Interest rates were lifted to 4.25% from 4% after policymakers on the Bank’s nine-strong Monetary Policy Committee (MPC) voted seven to two for the quarter point rise following a surprise jump in inflation last month.

But it could be the last in the recent flurry of rises, according to economists.

The Bank gave a surprise upgrade to its forecast for the UK economy, saying it now expects slight growth in the second quarter of the year having anticipated last month it would decline by 0.4%.

It means the country would avoid imminently falling into a recession – which is defined as two consecutive quarters of negative growth.

The Bank’s governor, Andrew Bailey, said: “Back at the beginning of February, we were really a bit on a knife edge as to whether there would be a recession, certainly we thought the economy would be quite stagnant.

“I’m not saying it’s off to the races, let’s be clear, but I am a bit more optimistic,” he said.

Meanwhile, Chancellor Jeremy Hunt said he supports the Bank’s decision to hike rates further as “the sooner we grip inflation the better for everyone.”

Consumer Prices Index (CPI) inflation jumped unexpectedly last month, to 10.4% from 10.1% in January, prompting economists to expect the Bank to raise rates again in a bid to put a lid on inflation.

But the decision was complicated by the recent volatility in financial markets on concerns over a crisis in the banking sector, sparked by the demise of Credit Suisse and the collapse of the US’s Silicon Valley Bank.

The move to raise rates suggested the Bank was prioritising its fight to control inflation over the financial market woes, following similar action by the European Central Bank and the US Federal Reserve in recent days.

However, the MPC said CPI is “likely to fall sharply over the rest of the year”.

It now expects inflation to fall “significantly” between April and June this year, to a lower rate than had been anticipated in the February report.

Falling energy prices could help bring down inflation by about one percentage point over the second quarter, as households continue to benefit from the Government’s Energy Price Guarantee which caps bills at £2,500 for the typical household.

The Bank stood by its view that it would raise interest rates further if it saw evidence of more persistent inflation pressures.

But economists think that Thursday’s rate hike – the 11th it has pushed through in a row since December 2021 – could be the last before rates begin to fall back down.

Experts at Pantheon Macroeconomics said: “As in February’s minutes, the MPC no longer has a presumption of further rate increases, and while we can’t rule out one final 0.25 percentage point hike, we think the committee likely will be reassured sufficiently by inflation developments over the next seven weeks to keep the bank rate on hold at its next meeting in May.”

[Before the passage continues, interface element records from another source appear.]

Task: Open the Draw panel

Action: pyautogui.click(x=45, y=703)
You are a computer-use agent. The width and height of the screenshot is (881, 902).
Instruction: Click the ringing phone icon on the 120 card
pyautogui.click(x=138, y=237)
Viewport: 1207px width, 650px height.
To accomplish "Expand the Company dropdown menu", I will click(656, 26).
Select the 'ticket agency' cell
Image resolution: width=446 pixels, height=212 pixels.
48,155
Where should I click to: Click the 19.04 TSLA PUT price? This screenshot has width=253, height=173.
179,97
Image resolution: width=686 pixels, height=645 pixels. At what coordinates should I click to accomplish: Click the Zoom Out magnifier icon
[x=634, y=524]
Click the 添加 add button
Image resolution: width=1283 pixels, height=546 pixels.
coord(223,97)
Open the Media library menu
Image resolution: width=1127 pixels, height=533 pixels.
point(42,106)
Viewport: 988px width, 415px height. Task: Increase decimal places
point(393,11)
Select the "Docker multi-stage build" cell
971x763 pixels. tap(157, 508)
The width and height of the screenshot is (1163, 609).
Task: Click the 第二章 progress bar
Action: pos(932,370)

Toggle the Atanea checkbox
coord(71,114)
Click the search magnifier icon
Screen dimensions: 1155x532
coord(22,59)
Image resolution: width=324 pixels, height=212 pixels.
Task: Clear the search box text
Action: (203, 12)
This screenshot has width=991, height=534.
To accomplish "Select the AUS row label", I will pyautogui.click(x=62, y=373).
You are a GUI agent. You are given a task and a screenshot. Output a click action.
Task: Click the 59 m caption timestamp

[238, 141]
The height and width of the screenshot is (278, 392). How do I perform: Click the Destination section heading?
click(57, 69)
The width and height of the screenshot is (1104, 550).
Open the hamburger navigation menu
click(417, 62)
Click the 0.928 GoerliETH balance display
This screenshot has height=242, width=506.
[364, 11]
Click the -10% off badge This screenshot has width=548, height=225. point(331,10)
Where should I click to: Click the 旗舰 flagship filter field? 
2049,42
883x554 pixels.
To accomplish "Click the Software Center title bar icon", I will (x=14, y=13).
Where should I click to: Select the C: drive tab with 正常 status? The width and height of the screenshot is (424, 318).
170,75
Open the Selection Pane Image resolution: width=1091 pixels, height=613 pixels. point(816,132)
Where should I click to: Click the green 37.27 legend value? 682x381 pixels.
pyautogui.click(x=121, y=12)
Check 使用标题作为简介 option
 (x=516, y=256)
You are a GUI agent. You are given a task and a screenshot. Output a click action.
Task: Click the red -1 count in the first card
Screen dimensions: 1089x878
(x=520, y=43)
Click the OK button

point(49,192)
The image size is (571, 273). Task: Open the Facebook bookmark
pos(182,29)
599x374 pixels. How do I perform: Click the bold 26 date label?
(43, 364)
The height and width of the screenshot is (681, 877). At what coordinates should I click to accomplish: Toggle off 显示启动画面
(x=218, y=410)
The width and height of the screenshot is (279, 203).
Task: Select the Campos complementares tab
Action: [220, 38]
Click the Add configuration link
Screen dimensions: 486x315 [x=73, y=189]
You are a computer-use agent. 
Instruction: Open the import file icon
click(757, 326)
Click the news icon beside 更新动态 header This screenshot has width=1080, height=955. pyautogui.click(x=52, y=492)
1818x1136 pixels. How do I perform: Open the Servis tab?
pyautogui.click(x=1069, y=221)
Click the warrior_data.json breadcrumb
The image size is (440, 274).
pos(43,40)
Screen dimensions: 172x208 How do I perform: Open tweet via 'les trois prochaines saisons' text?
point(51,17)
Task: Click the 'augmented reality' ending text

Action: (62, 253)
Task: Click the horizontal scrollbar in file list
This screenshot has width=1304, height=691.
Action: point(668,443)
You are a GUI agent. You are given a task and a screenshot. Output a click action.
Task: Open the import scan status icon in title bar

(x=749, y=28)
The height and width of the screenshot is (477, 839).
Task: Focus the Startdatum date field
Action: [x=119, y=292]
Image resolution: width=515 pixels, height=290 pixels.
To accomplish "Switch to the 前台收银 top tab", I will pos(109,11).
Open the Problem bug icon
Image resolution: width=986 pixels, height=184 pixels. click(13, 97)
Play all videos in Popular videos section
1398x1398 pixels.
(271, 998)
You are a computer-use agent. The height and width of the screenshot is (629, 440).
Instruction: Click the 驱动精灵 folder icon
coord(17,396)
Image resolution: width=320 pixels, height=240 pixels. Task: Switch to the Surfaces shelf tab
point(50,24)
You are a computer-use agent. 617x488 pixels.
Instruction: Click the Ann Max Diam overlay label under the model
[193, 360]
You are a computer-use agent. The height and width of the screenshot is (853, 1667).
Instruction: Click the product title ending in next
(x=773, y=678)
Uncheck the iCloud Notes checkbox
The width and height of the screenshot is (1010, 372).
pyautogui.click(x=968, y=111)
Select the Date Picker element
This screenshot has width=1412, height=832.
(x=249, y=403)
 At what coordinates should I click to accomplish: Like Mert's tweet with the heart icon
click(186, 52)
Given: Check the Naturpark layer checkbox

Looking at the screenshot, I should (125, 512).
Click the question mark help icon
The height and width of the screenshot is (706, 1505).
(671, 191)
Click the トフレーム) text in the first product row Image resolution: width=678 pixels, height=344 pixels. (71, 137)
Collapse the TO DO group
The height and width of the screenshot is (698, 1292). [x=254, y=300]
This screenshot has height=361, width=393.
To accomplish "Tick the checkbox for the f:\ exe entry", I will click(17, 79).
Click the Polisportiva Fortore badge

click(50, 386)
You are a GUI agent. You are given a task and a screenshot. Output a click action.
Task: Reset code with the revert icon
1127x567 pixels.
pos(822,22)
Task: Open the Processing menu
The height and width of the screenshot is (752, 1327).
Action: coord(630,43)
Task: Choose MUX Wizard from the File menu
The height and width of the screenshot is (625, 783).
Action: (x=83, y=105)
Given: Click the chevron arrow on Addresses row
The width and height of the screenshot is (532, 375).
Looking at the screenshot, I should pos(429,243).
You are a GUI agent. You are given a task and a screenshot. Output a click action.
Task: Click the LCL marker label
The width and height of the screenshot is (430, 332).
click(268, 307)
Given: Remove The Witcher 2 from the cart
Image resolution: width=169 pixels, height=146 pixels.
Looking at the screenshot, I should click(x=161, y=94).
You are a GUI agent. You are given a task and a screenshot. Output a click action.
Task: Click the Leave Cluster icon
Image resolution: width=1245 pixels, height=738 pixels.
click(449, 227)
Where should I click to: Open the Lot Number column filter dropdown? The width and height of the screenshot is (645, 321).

The pound moved higher after the Bank delivered its decision, lifting 0.5% to 1.232 dollars, suggesting traders were placated by the rate hike.

Meanwhile, the FTSE 100 remained firmly lower after the update, with banks helping to drag it down by about 0.8%.

Business group CBI pointed out that the MPC will need to “have an eye on recent turmoil in the banking sector”.

Anna Leach, CBI’s deputy chief economist, said: “While financial stability is the remit of the Financial Policy Committee, an excessive tightening in credit conditions for businesses and households arising from financial market turbulence could cause the MPC to reconsider the level of interest rates in future months.”